Nigerian authorities should conduct a credible and transparent investigation into the assault of journalist Eniola Daniel and hold his attackers to account, say the Committee to Protect Journalists.
At about 11 a.m. on February 28, seven police officers—six in uniforms and one in plain clothes—attacked Daniel, a reporter with the privately owned Nigerian newspaper The Guardian, after he photographed makeshift buildings that the officers had demolished in the Western Apapa council area of Lagos state, according to the journalist, who spoke by phone with CPJ, and a report and video of the attack posted by his employer.
Daniel identified himself as a journalist on assignment, but the officers seized and smashed his phone, tore his pants, briefly choked him, and punched him in the stomach, knocking him unconscious, while they questioned why he dared to photograph them, according to Daniel and that video.
“Authorities in Nigeria should credibly investigate police officers’ attack on journalist Eniola Daniel and hold those responsible to account,” said Angela Quintal, CPJ’s Africa program coordinator, in New York. “The absence of justice that trails similar attacks by police against journalists in Nigeria is inimical to press freedom and is a trend that must end.”

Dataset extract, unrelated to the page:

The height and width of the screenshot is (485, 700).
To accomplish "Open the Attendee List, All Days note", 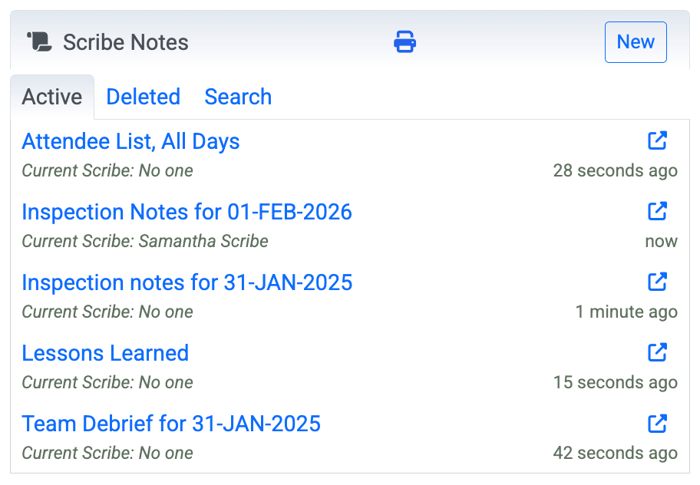I will pos(130,142).
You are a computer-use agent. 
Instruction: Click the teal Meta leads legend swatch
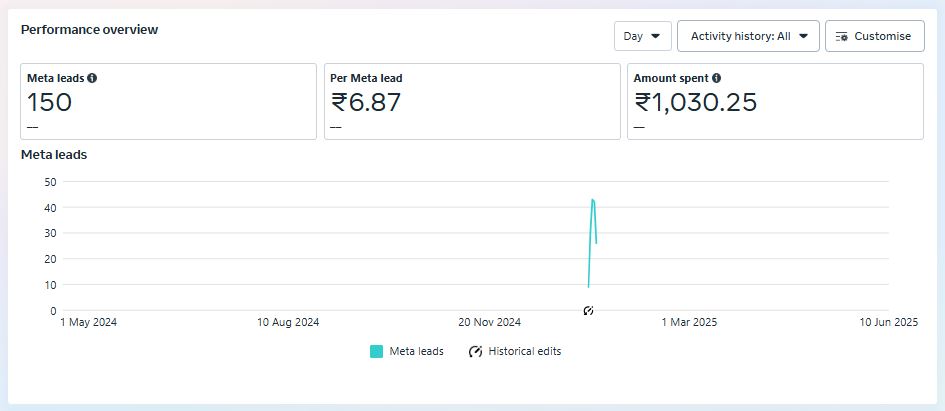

After beating him, the officers pushed Daniel inside a marked police van, where he regained consciousness and heard them calling him a “bastard”; ten minutes later, the leader of the police team asked one of the attacking officers to return Daniel’s damaged phone and the journalist was released without charge, he told CPJ.
Daniel said he called police spokesperson Olumiyiwa Adejobi immediately after the attack, and said Adejobi told him to write a statement detailing the incident. Daniel said he sent his statement to police headquarters in Ikeja, the state capital, on March 2.

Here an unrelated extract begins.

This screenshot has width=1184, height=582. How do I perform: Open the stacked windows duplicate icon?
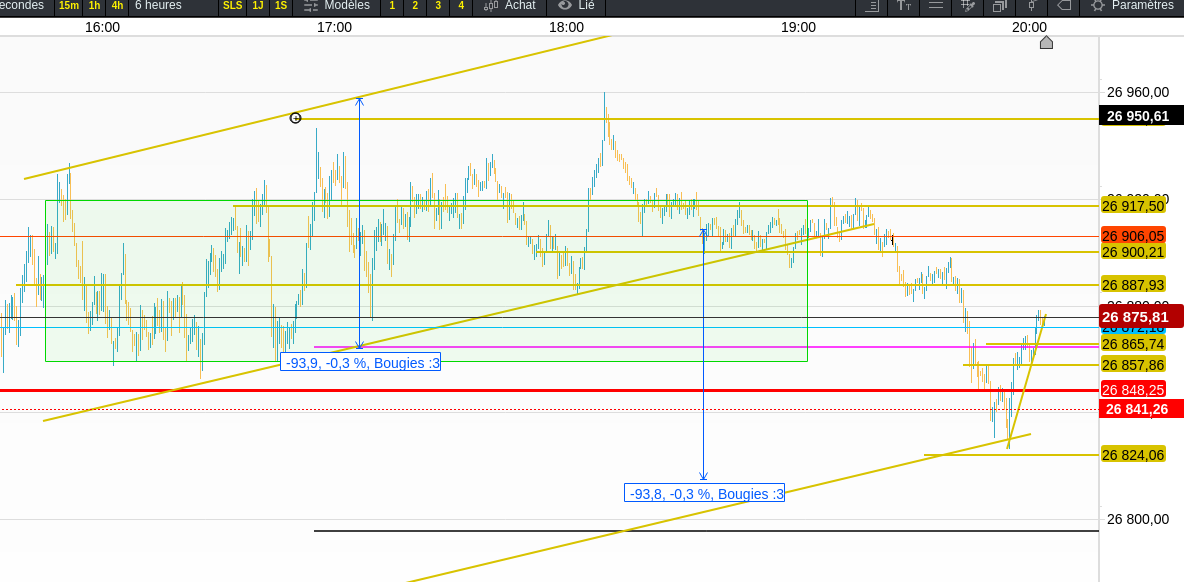coord(1000,6)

Adejobi sent Daniel a message late this evening saying that police had received his letter and that Adejobi would handle the matter and “advise appropriately,” the journalist said.
Daniel told CPJ that he visited a clinic where he was medically examined and treated after the attack, and that he sustained a minor cut to his chest and injury to his hand, and has persistent back pain.
Adejobi told CPJ by messaging app that he had opened an investigation into the attack after being assigned to do so by the state police commissioner.